> Work required: With the material below, print exactly the lines between the line holding "784x1565 pixels." and the line holding "Uninstall the Git插件", inclusive. Add nothing else.

> Input for this task:
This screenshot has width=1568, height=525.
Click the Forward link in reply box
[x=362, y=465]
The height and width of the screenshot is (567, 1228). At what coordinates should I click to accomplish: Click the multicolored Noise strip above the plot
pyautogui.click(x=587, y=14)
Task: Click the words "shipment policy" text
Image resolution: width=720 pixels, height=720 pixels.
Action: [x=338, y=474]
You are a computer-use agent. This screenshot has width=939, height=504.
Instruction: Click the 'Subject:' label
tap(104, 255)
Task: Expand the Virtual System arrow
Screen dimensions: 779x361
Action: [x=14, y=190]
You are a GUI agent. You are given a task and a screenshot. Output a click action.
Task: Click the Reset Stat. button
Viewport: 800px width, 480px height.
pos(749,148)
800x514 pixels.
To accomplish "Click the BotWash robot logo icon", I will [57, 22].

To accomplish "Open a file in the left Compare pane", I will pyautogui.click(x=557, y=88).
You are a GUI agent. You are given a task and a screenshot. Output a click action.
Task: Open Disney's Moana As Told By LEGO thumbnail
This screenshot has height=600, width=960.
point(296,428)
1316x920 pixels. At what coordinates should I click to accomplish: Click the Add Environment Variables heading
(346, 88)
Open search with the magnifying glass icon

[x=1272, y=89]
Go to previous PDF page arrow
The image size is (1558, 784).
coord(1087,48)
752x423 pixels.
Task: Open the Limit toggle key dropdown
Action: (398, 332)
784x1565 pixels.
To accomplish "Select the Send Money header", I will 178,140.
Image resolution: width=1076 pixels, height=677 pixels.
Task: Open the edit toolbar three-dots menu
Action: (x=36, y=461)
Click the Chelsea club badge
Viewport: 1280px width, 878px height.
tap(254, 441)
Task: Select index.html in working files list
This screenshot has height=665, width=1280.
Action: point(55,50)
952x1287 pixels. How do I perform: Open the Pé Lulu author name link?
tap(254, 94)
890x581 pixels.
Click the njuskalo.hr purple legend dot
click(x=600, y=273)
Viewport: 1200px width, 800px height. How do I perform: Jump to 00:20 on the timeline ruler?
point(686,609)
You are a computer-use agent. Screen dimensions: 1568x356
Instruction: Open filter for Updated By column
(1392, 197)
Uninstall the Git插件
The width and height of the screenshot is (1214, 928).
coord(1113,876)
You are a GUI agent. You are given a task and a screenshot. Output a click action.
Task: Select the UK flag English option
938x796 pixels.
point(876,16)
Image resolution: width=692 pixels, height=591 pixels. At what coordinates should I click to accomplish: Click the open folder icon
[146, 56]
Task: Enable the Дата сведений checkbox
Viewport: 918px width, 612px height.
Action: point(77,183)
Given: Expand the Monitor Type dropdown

> Answer section:
784x1565 pixels.
To accomplish "Select the Send Money header", I will 178,140.
Image resolution: width=1076 pixels, height=677 pixels.
Task: Open the edit toolbar three-dots menu
Action: (x=36, y=461)
Click the Chelsea club badge
Viewport: 1280px width, 878px height.
tap(254, 441)
Task: Select index.html in working files list
This screenshot has height=665, width=1280.
Action: point(55,50)
952x1287 pixels. How do I perform: Open the Pé Lulu author name link?
tap(254, 94)
890x581 pixels.
Click the njuskalo.hr purple legend dot
click(x=600, y=273)
Viewport: 1200px width, 800px height. How do I perform: Jump to 00:20 on the timeline ruler?
point(686,609)
You are a computer-use agent. Screen dimensions: 1568x356
Instruction: Open filter for Updated By column
(1392, 197)
Uninstall the Git插件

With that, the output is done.